Bruce Katz, the director of metropolitan policy at the Brookings Institution said that is not surprising.
"Dealing with these consumption products in American homes might give a distorted perspective of what America makes and our relationship with the rest of the world," Katz said.
America, he added, still makes many things that are sold abroad and domestically -- just not things that are found in the house.
"There is the economy we see in our daily lives and there is the hidden economy, which is out of sight and out of mind; that's the real economy," he said. "It makes the economy we see happen because it's productive, innovative and profit making, and that's what makes America successful."
According to Moody's Analytics, when it comes to manufacturing the U.S. is a global leader in the production of medical equipment, airplanes, movies, pharmaceuticals and agriculture products.
Aside from movies, although Americans may come into contact with these products they are not goods that consumers purchase.
But, Katz said, such advanced, higher-value sectors are driving America's economy and the continued growth and advancement of those fields will sustain it.
In an editorial for Forbes in 2009, Robert Reich, the former secretary of labor and a professor at the University of California, Berkeley, declared that "manufacturing jobs are never coming back."
"As productivity rises, employment falls because fewer people are needed," he wrote. "This goes well beyond the factory floor. America ... used to have lots of elevator operators, telephone operators, bank tellers and service-station attendants. Remember?
"Manufacturing is following the same trend as agriculture," he added. "A century ago, almost 30 percent of adult Americans worked on a farm. Nowadays, fewer than 5 percent do. That doesn't mean the U.S. failed at agriculture. Quite the opposite. American agriculture is a huge success story. America can generate far larger crops than a century ago with far fewer people."
Reich said that in today's economy, the new jobs are going to be in research and development, design and engineering, and high-level sales, marketing and advertising.
"These advanced industries require a higher level of skill, from industrial design to industrial production," Katz told ABC News. "It requires a different kind of American worker."
It is the type of worker that conceptualizes, researches and designs Apple's iPod, but does not build it. Although the iPod is assembled in China, the vast majority of its value is from the innovation and intellectual property that is developed at its California headquarters.

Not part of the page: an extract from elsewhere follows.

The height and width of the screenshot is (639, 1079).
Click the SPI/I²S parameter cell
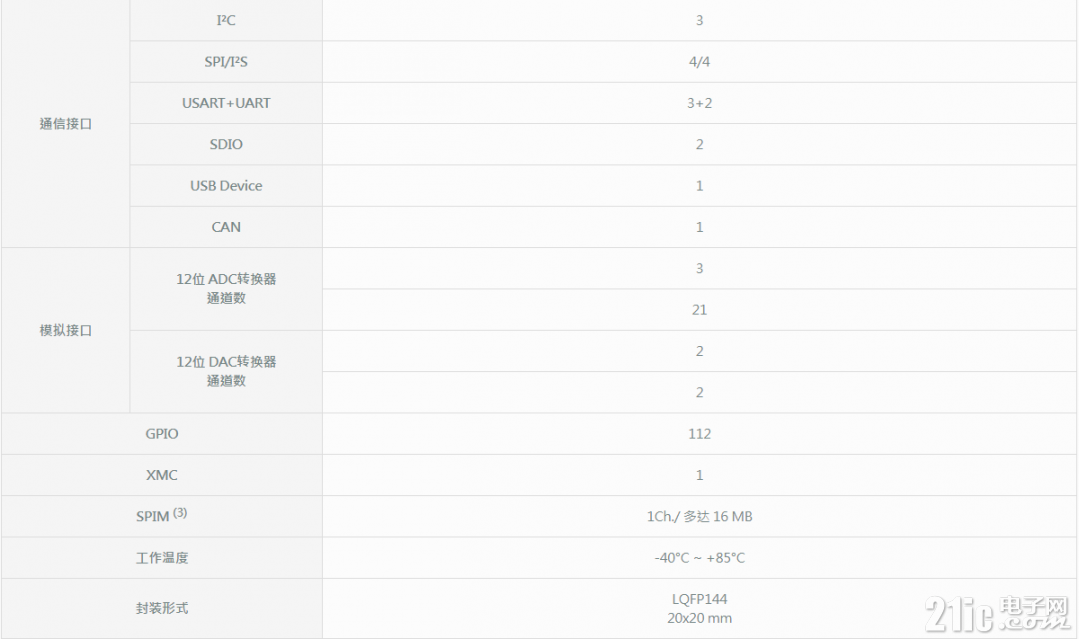point(226,62)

Licensing intellectual property from things like drug formulas, music, movies and television shows is a big U.S. export. According to Brookings, in 2008 royalties for intellectual property exports were $91.6 billion.

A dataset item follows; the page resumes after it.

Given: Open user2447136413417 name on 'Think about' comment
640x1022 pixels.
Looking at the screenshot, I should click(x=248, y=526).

The commercial service sector also is one of America's big exports. Brookings reported that, in 2008, America exported $500 billion in commercial services, including professional and technical services, plus management and consulting.
America's future economic prosperity has to be built on exports, Katz said.
"Only 1 percent of our corporations export abroad, and less than half of those corporations export to more than one country," he said. "We need to understand that if we look externally for markets, there is enormous potential for the export of goods and services from the United States, and for the growth of jobs, good jobs, quality jobs in the near term."